# Crock Pot Chic'n!



## Paymaster (Jan 22, 2009)

Not a big fan of crock pot cooking but this chicken was tasty!


----------



## Finger_Mullet (Aug 19, 2005)

I have always been a beef eater and did not really like chicken unless it was fried or smoked. I raised some Cornish Cross broilers and we have started eating them about once a week. When seasoned properly I have come to really love it.

I leave the chicken whole and put a cajun rub on the outside and inside. Sometimes I will shove a onion inside the chicken. I then crock pot it on low until it almost falls apart. We eat it for supper and then make chicken salad with the leftovers.

I picked crowder peas them from the garden and boiled them for a while and then dumped them in freezer bags and froze.  On Sunday I got a pack out and put them in the crock pot still frozen. I added just a little water, some real butter, salt, pepper, cajun seasoning and some garlic powder. Cooked them about 6 hours on high. Some of the best peas I ever ate. 

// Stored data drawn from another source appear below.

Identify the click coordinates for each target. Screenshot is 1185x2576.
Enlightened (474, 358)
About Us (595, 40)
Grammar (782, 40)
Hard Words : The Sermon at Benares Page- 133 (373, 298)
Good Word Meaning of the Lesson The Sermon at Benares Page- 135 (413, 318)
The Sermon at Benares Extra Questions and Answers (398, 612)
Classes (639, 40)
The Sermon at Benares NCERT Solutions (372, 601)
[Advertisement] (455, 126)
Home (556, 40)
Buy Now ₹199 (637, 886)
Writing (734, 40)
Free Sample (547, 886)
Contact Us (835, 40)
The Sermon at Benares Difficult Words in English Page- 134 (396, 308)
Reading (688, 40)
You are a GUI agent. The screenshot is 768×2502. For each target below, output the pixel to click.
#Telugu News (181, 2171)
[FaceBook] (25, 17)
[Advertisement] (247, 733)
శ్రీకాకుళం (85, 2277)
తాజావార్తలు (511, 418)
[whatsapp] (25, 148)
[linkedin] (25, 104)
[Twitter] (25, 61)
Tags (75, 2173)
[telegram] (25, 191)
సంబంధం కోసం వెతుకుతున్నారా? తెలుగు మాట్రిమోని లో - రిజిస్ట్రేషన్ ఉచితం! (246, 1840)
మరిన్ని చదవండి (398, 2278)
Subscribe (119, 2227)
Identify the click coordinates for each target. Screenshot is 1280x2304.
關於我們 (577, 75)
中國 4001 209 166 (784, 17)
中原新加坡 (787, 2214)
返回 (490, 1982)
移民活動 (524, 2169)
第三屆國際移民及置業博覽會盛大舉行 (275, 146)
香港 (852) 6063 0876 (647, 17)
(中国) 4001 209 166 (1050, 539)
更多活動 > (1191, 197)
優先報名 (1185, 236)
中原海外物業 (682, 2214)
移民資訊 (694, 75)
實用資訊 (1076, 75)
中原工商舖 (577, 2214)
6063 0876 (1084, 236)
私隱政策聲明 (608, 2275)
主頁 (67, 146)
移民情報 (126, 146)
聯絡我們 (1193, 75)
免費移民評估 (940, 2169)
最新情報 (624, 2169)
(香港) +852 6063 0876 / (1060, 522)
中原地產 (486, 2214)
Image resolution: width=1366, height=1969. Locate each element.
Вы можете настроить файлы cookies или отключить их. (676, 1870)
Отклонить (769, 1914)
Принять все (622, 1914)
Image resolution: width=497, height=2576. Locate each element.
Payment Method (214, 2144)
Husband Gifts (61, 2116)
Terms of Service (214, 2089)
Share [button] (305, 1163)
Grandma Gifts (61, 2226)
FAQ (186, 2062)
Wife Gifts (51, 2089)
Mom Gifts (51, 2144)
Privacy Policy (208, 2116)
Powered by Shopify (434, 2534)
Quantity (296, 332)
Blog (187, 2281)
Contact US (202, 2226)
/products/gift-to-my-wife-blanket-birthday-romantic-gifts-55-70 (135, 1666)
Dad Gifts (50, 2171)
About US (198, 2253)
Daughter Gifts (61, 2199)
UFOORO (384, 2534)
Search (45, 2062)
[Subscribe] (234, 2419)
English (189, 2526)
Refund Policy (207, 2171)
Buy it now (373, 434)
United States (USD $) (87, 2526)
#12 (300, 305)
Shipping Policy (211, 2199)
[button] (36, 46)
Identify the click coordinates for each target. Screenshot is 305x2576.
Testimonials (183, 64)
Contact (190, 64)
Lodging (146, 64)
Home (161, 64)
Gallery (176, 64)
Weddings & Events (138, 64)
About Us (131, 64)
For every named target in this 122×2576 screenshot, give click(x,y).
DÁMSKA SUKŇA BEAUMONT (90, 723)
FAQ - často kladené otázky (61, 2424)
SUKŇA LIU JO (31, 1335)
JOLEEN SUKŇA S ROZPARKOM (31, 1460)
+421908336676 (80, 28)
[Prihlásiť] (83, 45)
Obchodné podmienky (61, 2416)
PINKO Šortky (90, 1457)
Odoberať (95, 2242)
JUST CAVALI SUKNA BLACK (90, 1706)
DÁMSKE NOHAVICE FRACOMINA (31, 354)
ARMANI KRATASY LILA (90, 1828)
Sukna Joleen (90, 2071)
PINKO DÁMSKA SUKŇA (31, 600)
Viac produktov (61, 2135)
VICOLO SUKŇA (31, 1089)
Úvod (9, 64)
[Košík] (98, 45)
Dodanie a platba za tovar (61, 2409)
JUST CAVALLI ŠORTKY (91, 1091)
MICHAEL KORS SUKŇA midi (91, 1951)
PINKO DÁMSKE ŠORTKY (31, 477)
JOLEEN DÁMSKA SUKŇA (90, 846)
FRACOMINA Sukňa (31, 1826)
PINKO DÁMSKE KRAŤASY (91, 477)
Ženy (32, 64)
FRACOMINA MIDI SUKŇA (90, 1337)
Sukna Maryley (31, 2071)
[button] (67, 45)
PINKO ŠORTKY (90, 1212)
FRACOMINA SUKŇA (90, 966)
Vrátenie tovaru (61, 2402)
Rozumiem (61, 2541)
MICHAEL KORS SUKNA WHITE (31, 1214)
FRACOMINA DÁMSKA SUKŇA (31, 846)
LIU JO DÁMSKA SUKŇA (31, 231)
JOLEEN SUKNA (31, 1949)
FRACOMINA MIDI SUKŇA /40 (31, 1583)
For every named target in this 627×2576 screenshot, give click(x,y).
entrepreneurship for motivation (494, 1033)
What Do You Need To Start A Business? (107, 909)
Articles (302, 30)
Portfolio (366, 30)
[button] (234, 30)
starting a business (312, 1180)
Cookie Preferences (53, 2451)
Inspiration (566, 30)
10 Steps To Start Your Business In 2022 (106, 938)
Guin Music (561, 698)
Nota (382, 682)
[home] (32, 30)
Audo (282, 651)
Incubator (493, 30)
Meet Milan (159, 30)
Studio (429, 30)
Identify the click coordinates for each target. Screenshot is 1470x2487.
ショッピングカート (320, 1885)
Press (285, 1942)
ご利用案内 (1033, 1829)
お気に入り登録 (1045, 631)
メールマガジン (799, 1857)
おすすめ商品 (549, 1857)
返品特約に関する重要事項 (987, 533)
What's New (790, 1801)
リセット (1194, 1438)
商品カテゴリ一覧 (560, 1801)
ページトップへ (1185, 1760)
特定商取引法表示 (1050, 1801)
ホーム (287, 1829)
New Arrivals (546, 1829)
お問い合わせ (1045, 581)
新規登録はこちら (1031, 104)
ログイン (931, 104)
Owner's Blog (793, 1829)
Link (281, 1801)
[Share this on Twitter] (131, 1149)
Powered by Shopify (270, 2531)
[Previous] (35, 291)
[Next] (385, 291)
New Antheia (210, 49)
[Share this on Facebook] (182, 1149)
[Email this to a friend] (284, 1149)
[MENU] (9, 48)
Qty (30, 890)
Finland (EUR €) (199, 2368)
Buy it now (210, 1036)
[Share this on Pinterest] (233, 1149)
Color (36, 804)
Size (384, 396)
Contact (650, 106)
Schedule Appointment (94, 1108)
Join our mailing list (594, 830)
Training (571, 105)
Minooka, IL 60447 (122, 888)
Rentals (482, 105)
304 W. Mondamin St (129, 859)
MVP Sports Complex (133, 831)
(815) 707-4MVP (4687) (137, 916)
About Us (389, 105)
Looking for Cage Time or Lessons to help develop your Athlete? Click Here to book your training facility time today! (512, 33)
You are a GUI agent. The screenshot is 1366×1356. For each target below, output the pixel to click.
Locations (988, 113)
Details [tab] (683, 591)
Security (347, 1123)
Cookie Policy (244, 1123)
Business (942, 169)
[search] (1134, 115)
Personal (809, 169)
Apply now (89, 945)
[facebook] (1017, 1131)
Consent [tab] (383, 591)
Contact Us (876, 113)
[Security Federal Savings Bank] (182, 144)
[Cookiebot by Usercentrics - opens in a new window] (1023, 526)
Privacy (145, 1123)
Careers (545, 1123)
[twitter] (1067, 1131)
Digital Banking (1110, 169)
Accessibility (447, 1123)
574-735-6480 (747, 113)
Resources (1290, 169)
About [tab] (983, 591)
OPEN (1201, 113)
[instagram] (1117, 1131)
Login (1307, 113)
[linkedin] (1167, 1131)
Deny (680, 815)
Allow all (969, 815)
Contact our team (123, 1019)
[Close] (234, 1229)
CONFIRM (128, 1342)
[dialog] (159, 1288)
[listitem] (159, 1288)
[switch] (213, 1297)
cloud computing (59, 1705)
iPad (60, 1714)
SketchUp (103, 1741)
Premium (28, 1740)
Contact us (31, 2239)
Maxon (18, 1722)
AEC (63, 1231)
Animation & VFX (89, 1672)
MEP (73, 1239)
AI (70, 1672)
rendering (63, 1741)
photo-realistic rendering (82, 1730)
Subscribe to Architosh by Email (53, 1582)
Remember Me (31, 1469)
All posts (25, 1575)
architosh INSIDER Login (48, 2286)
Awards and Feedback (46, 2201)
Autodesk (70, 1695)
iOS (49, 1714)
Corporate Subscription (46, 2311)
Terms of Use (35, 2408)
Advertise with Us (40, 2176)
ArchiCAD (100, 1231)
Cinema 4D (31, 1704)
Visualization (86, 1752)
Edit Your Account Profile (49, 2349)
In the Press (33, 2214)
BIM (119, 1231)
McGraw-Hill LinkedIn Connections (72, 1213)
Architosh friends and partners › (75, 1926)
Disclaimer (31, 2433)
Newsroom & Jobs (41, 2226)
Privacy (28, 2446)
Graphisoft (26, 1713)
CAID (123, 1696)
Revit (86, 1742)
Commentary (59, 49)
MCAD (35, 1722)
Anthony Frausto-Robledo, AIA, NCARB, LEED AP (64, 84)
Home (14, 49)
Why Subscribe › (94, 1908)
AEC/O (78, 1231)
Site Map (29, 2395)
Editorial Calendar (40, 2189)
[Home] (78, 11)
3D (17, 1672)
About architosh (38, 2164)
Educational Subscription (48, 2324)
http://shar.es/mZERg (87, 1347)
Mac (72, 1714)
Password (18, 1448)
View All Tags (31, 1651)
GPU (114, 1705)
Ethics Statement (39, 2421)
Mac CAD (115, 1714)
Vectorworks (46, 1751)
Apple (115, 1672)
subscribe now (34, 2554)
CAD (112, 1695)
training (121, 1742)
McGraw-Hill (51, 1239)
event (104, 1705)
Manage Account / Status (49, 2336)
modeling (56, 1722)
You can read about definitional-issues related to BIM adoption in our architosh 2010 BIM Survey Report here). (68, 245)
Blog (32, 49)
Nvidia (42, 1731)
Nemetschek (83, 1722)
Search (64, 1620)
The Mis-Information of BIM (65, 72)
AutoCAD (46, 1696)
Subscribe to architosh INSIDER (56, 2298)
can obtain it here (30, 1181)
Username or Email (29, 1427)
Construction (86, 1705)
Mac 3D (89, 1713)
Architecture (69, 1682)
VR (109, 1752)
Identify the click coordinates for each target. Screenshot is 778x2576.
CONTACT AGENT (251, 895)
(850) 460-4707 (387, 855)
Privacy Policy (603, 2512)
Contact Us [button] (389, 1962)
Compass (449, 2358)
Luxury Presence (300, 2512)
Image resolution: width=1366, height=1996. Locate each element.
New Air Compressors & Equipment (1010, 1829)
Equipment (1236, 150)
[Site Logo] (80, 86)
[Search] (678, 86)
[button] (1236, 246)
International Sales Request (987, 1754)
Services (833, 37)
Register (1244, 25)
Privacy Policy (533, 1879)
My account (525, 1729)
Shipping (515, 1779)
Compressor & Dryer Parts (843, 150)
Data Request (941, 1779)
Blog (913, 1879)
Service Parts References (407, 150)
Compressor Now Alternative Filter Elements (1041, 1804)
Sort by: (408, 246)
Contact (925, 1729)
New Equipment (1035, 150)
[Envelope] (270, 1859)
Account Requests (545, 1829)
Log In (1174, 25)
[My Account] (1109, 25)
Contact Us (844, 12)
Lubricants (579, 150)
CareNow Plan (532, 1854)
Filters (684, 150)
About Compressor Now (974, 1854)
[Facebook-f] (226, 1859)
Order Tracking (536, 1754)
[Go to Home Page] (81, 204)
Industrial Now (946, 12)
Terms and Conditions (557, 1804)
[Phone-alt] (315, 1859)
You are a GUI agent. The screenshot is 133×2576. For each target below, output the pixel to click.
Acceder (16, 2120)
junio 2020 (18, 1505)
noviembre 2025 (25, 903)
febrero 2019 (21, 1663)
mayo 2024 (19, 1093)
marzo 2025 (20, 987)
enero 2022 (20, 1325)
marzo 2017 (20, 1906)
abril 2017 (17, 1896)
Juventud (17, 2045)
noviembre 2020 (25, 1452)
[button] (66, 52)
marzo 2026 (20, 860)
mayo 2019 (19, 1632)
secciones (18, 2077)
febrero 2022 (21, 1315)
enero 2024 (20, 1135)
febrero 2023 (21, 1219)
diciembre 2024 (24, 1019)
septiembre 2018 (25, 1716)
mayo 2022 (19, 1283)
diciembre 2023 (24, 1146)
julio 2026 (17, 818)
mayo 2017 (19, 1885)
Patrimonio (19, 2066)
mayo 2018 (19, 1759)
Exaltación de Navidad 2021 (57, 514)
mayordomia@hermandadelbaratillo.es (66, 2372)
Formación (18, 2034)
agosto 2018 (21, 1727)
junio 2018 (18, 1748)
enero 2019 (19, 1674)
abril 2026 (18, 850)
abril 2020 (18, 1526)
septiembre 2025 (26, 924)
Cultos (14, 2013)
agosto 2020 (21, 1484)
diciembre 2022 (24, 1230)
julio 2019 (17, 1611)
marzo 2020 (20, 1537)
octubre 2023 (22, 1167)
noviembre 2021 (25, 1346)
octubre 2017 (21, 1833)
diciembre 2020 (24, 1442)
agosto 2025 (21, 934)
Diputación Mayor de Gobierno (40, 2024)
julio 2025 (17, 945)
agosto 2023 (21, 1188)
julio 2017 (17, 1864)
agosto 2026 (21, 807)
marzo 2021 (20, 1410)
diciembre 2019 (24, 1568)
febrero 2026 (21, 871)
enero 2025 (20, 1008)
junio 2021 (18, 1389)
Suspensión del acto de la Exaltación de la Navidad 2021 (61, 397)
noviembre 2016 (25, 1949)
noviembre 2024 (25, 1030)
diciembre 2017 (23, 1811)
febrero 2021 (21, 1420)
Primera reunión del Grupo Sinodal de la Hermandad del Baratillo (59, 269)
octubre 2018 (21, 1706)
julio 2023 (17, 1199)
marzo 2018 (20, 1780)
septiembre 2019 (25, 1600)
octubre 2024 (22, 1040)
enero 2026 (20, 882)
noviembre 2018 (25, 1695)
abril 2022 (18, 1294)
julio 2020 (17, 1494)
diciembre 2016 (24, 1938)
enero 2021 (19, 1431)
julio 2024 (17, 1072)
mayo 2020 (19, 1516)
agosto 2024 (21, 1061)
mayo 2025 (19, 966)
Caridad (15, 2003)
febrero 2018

Yours looks great paymaster. What kind of rub did you put on it?

Darin


----------



## Peixaria (Dec 31, 2008)

Paymaster, Looks great. Not to change the subject but what camera are you taking the food closeups with.?


----------



## FISHHUNTER (Apr 22, 2009)

HEY FINGER: Are you putting any liquid in with that chicken. Wanna try that recipe. Thanks.


----------



## Finger_Mullet (Aug 19, 2005)

I do not usually add any water. If I do it is less than half a cup. The water cooks out of the chicken. You can use the chicken juice to make gravy if desired. 

Darin


----------



## Paymaster (Jan 22, 2009)

Peixaria said:


> Paymaster, Looks great. Not to change the subject but what camera are you taking the food closeups with.?


It is an old Minolta D'image. I think that is how you spell it. It has seen better days. I will soon replace it I am thinking.It has been a good one.


----------



## Cdog (Mar 18, 2002)

Aint nothing wrong with crock pot chicken, think I did better with the chicken in the pot than on the smoker. Looks awesome!!


----------



## sudshunter (Jan 20, 2008)

looks great....


----------



## Paymaster (Jan 22, 2009)

Salt , pepper and paprika. No liquid added.


----------



## RuddeDogg (Mar 20, 2004)

LOVE crock pot cookin. That looks great.


----------